Кристоф не очень-то предавался иллюзиям насчет своих новых друзей; он не без грусти думал о том, что они не знают его внутреннего мира — и никогда не узнают. Но он не был избалован дружбой, он жаждал ее и преисполнился благодарности к Рейнгартам за то, что они хоть немного любили его. Опыт минувшего года умудрил Кристофа: он не считал себя вправе быть слишком разборчивым. Каких-нибудь два года назад он не проявил бы такой терпимости; не без раскаяния и насмешки над самим собой Кристоф вспоминал, как сурово он обходился с честными и скучными Фогелями. Увы! Теперь он стал рассудительнее!.. У него даже вырвался легкий вздох. Тайный голос шептал ему:

«Надолго ли?»

Эта мысль вызывала у него усмешку — и утешала его.

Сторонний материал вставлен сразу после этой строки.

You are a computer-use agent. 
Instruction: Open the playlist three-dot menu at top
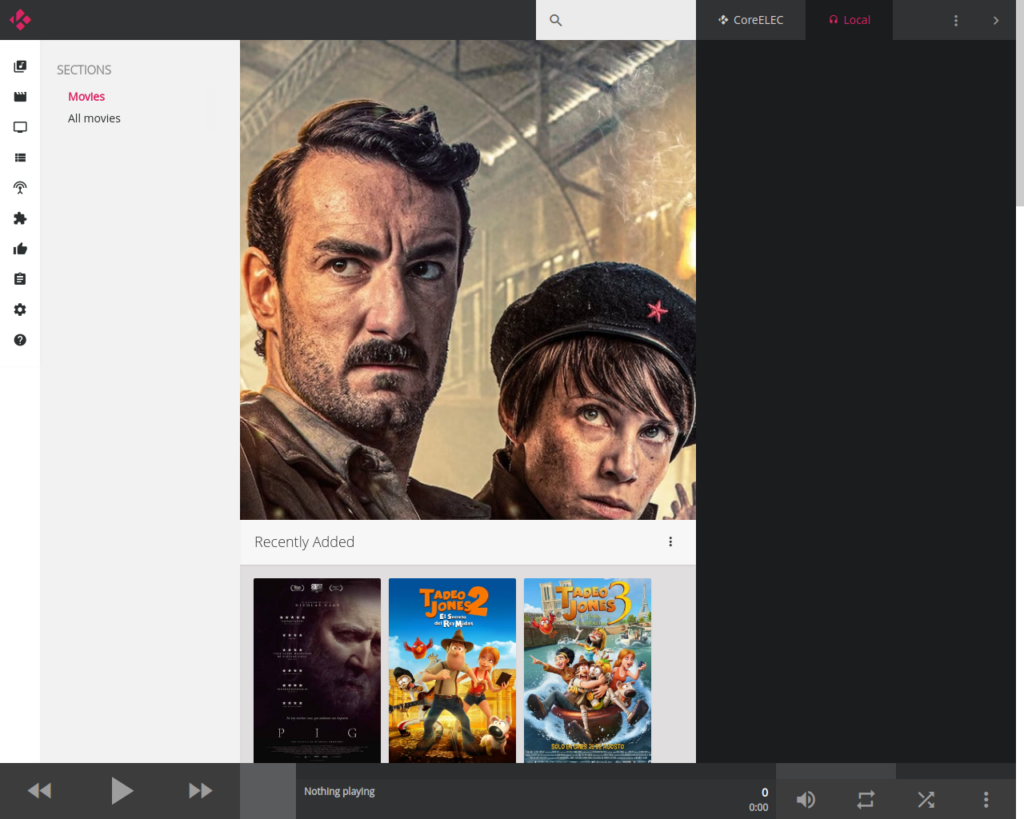[x=956, y=20]
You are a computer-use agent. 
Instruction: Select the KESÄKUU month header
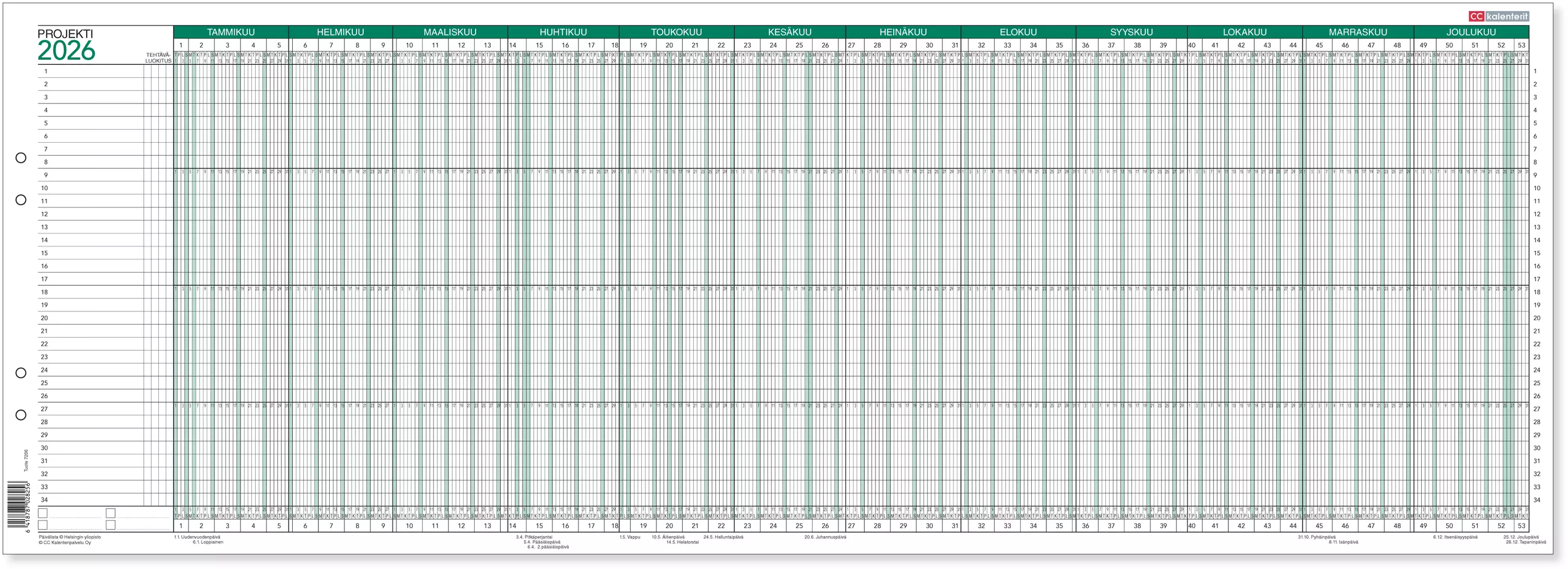click(x=789, y=32)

Чего бы не дал Кристоф, чтобы иметь друга — единственного способного понять его, жить с ним одной жизнью! Но при всей своей молодости он не лишен был жизненного опыта и знал, как несбыточно такое желание и как мало у него прав требовать этого счастья, редко выпадающего на долю истинных артистов. Он кое-что знал о жизни своих великих предшественников. Ему было известно из книг, взятых у Рейнгартов, через какие ужасные испытания прошли немецкие музыканты XVI века, какую спокойную стойкость проявили многие из этих благородных душ и самый благородный из всех — героический Шюц, неуклонно шедший своим путем, хотя вокруг пылали города, мор опустошал целые провинции, бушевало пламя войны и родина была захвачена и поругана ордами, нахлынувшими со всех концов Европы; и страшнее всего было видеть свою родину разбитой, обессиленной, согнувшейся под бременем страданий, утратившей волю к борьбе, ко всему безразличной, жаждущей лишь одного: покоя. Кристоф думал: стыдно жаловаться, имея перед глазами подобный пример! Их музыки никто не слушал, у них не было будущего; они писали для себя и для бога; созданное ими сегодня мог бесследно уничтожить завтрашний день. А они продолжали творить и не падали духом: что бы ни происходило, они не теряли своего неистребимого добродушия; они удовлетворялись тем, что слагали песни, а у жизни просили немногого: жить, добывать кусок хлеба, изливать в звуках то, что созрело в душе, да еще дружбы, даже не художников, а двух-трех честных, простых, искренних людей, которые, быть может, не понимали их, а просто любили. Смеет ли он быть более взыскательным? Существует какая-то малая доля счастья, которой человек вправе требовать. Но не больше; что сверх того, требуйте от самих себя: никто не обязан вас одаривать.

От этих мыслей у Кристофа становилось светло на душе, и он еще сильнее любил своих славных Рейнгартов. Мог ли он думать, что его захотят лишить даже этой последней привязанности!